THE RECORDS —
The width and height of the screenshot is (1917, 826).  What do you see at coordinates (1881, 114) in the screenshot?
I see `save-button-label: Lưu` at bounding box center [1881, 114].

...

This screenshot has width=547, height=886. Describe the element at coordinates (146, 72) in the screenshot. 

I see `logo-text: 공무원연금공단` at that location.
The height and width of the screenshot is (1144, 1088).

JOB —
Copy out, without any alteration, the listing from the line containing "The width and" through the line containing "center [1881, 114].", including both of those lines.

WRITTEN RESPONSE —
The width and height of the screenshot is (1917, 826).  What do you see at coordinates (1881, 114) in the screenshot?
I see `save-button-label: Lưu` at bounding box center [1881, 114].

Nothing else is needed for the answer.